What’s new: Researchers at Stanford’s Human AI Institute proposed ways to prevent large language models like BERT, CLIP, and GPT-3 — which they call foundation models for their ability to support a plethora of high-performance, fine-tuned variations — from manifesting hidden flaws after fine-tuning.
Key insight: The very factors that make large language models so valuable — unsupervised training followed by adaptation to a wide variety of tasks (indeed, some outside the domain of natural language) — make them potential vectors for harm. Defects in the foundation, such as biases learned from uncurated training data, can emerge in fine-tuned versions as challenges to fairness, ethical use, and legal compliance. Moreover, this approach encourages a technological monoculture in which a limited number of architectures, despite their strengths, proliferate their weaknesses across various domains.

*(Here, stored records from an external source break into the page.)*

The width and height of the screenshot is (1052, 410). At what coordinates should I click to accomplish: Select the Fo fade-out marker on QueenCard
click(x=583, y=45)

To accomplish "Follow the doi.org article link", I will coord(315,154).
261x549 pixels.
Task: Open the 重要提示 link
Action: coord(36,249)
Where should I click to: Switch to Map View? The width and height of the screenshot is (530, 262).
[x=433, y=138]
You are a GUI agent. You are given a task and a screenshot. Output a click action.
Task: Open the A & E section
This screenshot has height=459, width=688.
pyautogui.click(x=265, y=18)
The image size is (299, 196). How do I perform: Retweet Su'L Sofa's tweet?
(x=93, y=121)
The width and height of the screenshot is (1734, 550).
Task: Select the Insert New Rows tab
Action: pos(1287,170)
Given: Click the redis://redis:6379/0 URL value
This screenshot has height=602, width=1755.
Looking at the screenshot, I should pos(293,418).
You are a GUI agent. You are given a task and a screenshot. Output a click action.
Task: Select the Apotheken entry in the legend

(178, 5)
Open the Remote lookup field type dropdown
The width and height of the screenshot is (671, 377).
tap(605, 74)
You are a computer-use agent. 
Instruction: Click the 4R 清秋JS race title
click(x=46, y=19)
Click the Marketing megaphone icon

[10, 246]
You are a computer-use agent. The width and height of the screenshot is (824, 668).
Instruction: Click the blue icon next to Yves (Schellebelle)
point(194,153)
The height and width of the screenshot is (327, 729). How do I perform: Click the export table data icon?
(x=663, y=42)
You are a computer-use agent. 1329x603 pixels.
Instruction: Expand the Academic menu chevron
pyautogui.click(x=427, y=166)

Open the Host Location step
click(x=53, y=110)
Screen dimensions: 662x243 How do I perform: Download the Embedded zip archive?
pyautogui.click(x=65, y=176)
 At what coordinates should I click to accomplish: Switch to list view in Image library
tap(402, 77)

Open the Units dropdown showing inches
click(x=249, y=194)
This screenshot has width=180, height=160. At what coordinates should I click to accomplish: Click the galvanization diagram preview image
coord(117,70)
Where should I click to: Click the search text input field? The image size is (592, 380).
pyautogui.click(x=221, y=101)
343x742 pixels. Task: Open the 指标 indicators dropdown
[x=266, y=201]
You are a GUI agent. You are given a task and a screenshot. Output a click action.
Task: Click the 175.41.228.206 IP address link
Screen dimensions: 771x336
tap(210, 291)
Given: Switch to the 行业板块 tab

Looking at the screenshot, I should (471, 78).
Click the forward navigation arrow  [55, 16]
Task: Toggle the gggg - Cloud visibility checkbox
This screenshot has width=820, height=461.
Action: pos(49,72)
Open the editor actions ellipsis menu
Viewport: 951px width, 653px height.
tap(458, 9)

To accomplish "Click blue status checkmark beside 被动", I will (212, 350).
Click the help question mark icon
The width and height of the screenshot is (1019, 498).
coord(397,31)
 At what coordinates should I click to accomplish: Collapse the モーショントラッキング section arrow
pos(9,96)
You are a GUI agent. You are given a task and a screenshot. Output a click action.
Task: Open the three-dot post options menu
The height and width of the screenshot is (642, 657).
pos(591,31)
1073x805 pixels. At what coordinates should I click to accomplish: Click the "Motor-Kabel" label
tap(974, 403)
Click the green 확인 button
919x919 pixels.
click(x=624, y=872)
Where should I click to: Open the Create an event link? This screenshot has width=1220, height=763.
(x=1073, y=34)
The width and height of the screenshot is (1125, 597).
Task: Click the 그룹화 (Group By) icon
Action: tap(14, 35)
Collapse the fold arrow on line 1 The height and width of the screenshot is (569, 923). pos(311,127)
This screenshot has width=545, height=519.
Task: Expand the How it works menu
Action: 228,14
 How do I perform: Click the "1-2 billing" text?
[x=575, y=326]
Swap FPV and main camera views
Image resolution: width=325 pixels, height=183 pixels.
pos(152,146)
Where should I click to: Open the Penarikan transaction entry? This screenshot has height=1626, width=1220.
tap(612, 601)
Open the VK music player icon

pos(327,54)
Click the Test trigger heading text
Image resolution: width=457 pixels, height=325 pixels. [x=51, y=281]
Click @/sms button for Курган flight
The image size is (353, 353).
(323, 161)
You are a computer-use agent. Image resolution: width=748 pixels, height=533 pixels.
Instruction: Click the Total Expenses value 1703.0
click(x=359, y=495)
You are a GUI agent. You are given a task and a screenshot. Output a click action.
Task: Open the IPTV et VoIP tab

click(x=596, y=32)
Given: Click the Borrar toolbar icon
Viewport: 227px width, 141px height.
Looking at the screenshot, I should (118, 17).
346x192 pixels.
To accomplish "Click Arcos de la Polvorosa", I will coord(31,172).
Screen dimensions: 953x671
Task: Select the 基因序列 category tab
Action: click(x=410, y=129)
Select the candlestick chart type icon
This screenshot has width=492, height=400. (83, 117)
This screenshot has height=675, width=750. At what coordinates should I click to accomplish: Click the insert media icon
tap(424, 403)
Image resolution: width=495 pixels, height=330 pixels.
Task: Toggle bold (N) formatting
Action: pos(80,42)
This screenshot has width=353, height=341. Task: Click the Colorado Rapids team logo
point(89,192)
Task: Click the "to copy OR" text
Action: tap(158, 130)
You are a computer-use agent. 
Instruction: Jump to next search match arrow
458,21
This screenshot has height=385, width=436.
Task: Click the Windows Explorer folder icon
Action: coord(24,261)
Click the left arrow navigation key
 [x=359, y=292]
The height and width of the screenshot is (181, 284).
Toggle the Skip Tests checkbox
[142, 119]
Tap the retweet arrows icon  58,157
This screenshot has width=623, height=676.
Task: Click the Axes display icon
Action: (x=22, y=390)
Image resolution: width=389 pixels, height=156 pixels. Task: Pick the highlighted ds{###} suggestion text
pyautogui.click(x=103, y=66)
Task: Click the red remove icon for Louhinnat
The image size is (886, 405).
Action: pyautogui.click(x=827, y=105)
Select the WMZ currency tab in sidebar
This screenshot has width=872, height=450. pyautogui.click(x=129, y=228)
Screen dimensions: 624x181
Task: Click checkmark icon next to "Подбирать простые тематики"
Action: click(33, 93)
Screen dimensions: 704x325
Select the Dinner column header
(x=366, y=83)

Toward solid foundations: The authors recommend ways to minimize unwelcome surprises such as unwitting contributions to social or economic inequality, unemployment, or disinformation:

  • Develop metrics that predict ways in which a model may instill harmful behavior in its fine-tuned offspring and standardized ways to document these metrics, for instance data sheets.
  • Create incentives for companies that develop large-scale, unsupervised models to publicly test and audit their work. Warn developers of follow-on systems to vet them thoroughly for undesired behaviors prior to deployment.
  • Counterbalance the power of deep-pocketed companies by making it easier for academic institutions and independent researchers to develop such models, for instance through a National Research Cloud and crowdsourced efforts to recreate GPT-style language models.

Behind the news: The advent of BERT in 2018 accelerated adoption of unsupervised pretraining in natural language models and spawned ever-larger networks as researchers scaled up the concept and experimented with architectures. The approach has spun off fine-tuned models not only for language tasks like conversation, image captioning, and internet search but also far-flung applications including modeling proteins, testing mathematical theorems, generating computer code, image recognition, image generation, and reinforcement learning.
Why it matters: Such models can cause harm due to intrinsic flaws by, say, propagating data-driven biases against members of particular religions or other groups) and extrinsic flaws, such as energy-intensive training that leaves a large carbon footprint and misuse such as propagating disinformation. Deep learning systems developed without foresight run the risk of becoming a burden rather than a boon.
We’re thinking: The future of AI may well be built on a limited variety of foundation models. In any case, the painstaking work of checking models for flaws beats cleaning up messes caused by neglecting to do so.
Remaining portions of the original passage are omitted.